Bisnis.com, JAKARTA — Ekonom Bright Institute Awalil Rizky menduga Kementerian Keuangan (Kemenkeu) sengaja mengakali desain anggaran pendidikan beberapa tahun terakhir. Hal itu dilakukan hanya untuk memenuhi mandatory spending 20% dari APBN namun pada kenyataannya tidak pernah terealisasi.
Awalil beralasan, ada dua pos alokasi anggaran pendidikan yang seakan tidak pernah digunakan sejak 2020, yakni anggaran pendidikan pada non-kementerian negara/lembaga dan pembiayaan pendidikan.
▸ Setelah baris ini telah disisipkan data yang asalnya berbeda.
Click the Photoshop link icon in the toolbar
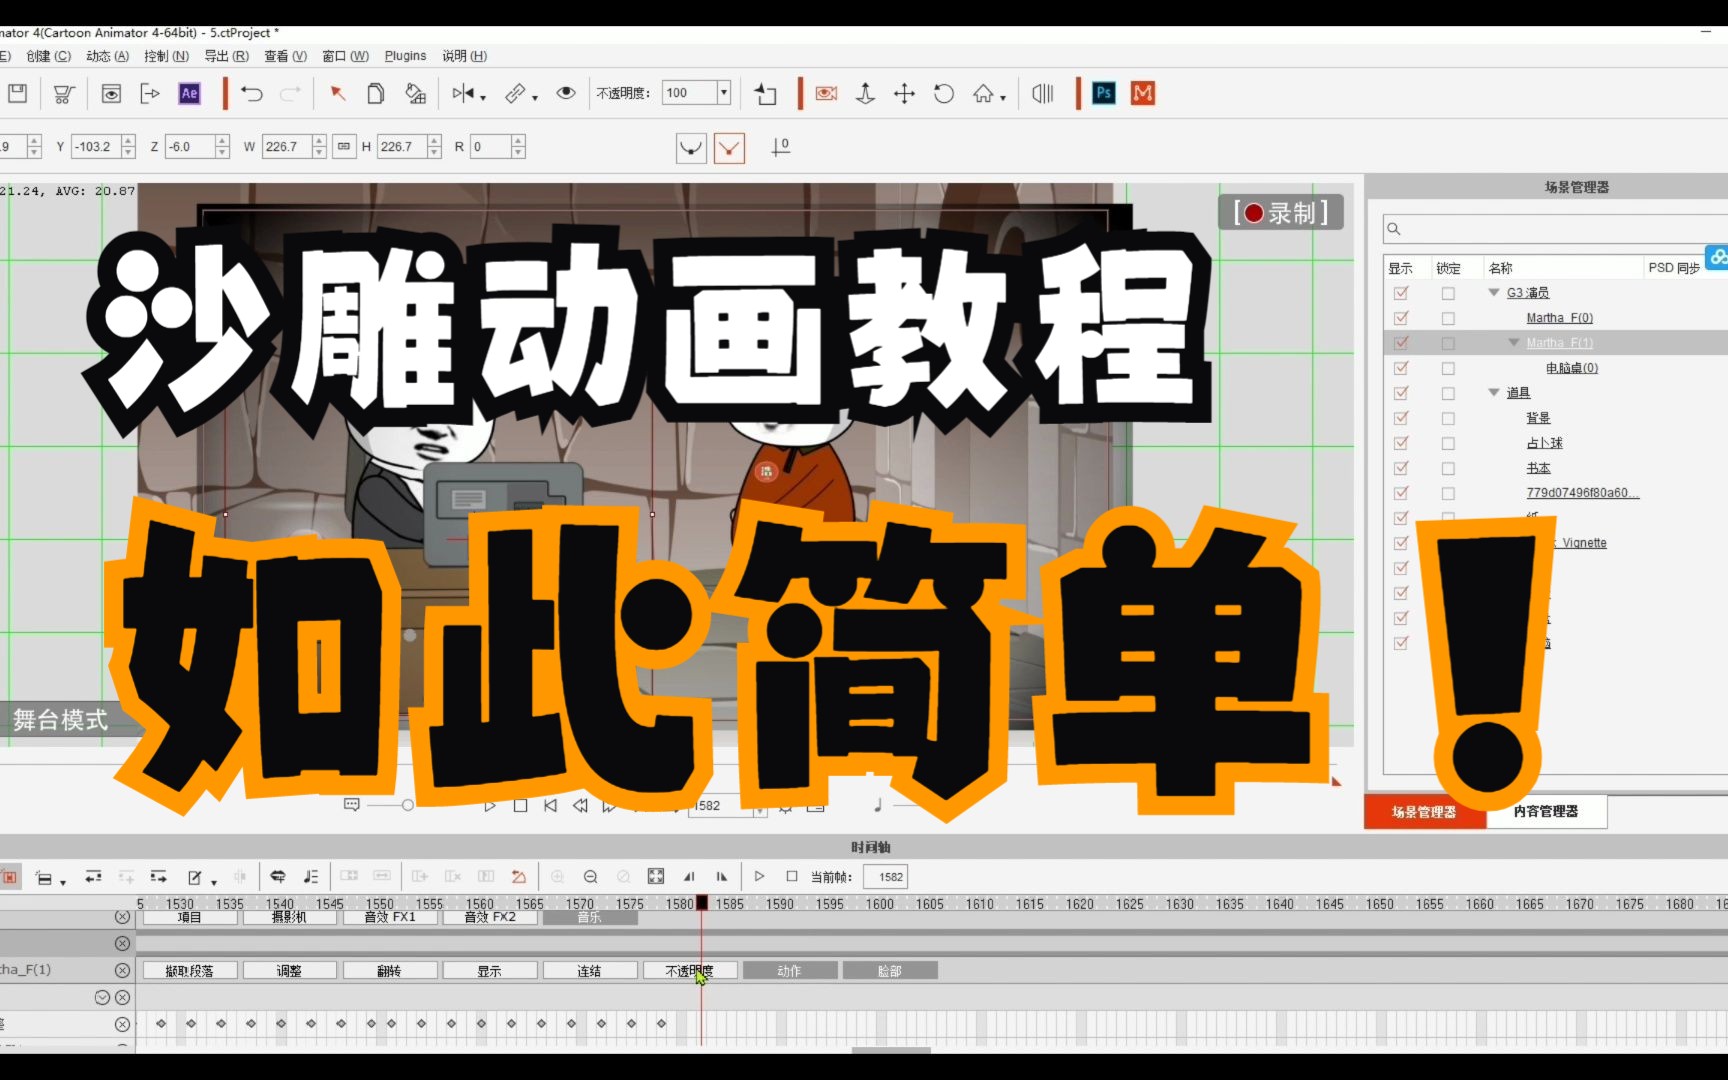The height and width of the screenshot is (1080, 1728). pyautogui.click(x=1103, y=93)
Menurutnya, dua pos anggaran tersebut baru ada sejak 2020 dan 2021.
Menurutnya, anggaran pendidikan pada non-kementerian negara/lembaga merupakan dana cadangan yang dipegang bendahara umum negara (menteri keuangan) apabila kementerian/lembaga lain yang memerlukan tambahan anggaran pada tahun berjalan.
Pada 2023, kata dia, pos tersebut dianggarkan Rp75,58 triliun namun realisasinya hanya Rp2,76 triliun atau hanya 3,65%.
"Mulai 2021, [alokasi anggaran pendidikan] ini berlangsung terus," jelas Awalil dalam webinar daring, Selasa (10/9/2024).
Begitu juga dengan pembiayaan pendidikan (dalam anggaran pendidikan melalui pembiayaan), yang pada 2023 dianggarkan sebanyak Rp49,5 triliun namun realisasinya 0 atau tidak ada sama sekali—temuan serupa didapatkan dalam LKPP 2021 dan 2022.
Baca Juga
Pos tersebut juga bersifat dana cadangan untuk dana abadi pendidikan, penelitian, kebudayaan, hingga perguruan tinggi.
Oleh sebab itu, Awalil menyimpulkan Kemenkeu dalam beberapa tahun terakhir menyusun anggaran pendidikan hanya untuk memenuhi mandatory spending 20% dari APBN sesuai amanat UUD 1945.
Padahal, dalam realisasinya anggaran pendidikan selalu di bawah 20% dari APBN beberapa tahun terakhir. Berikut detailanya:
- 18,25% pada 2020
- 17,21% pada 2021
- 15,51% pada 2022
- Rp16,45% pada 2023.
Oleh sebab itu, dia mengatakan ratusan triliun anggaran wajib untuk pendidikan tidak digunakan sejak 2020.
"Anggaran pendidikan ini [disusun] hanya memenuhi 20% ketika dianggarkan, ketika direalisasikan selama empat tahun terakhir tidak memenuhi," ujar Awalil.
Dia pun mempertanyakan, apakah beberapa tahun terakhir Kemenkeu sudah melanggar konstitusi karena tidak merealisasikan amanat Pasal 31 ayat 4 UUD 1945 yang menegaskan anggaran pendidikan sekurang-kurangnya 20% dari APBN.
Kendati demikian, Awalil juga bingung karena DPR juga selalu menerima pertanggungjawaban pelaksanaan APBN dari Kemenkeu.
Sebagai informasi, belakangan anggaran pendidikan memang menjadi sorotan banyak pihak terutama usai Menteri Keuangan Sri Mulyani Indrawati mengusulkan agar dilakukan formulasi ulang anggaran pendidikan sebesar 20% dari APBN (mandatory spending).
Jawaban Sri Mulyani
Sri Mulyani dalam kesempatan terpisah menjelaskan basis anggaran pendidikan sebesar 20% selama ini dihitung dari belanja negara. Namun, dia merasa sumber belanja negara penuh dengan ketidakpastian sehingga anggaran pendidikan menjadi naik-turun dan realisasinya kerap tak sampai 100%.
Oleh sebab itu, Sri Mulyani mengusulkan mandatory spending pendidikan diatur ulang agar bersumber dari 20% pendapatan negara—bukan 20% belanja negara.
Kendati demikian, usulan tersebut mendapat banyak penolakan karena akan mengakibatkan anggaran pendidikan turun cukup drastis. Bagaimanapun, besaran pendapatan negara selalu lebih kecil dari besaran belanja negara.
Dalam RAPBN 2025, jika anggaran pendidikan bersumber dari 20% belanja negara maka jumlahnya sekitar Rp721 triliun. Namun, jika anggaran pendidikan diambil dari 20% pendapat negara maka jumlahnya berkurang menjadi sekitar Rp590 triliun atau berkurang hingga Rp131 triliun.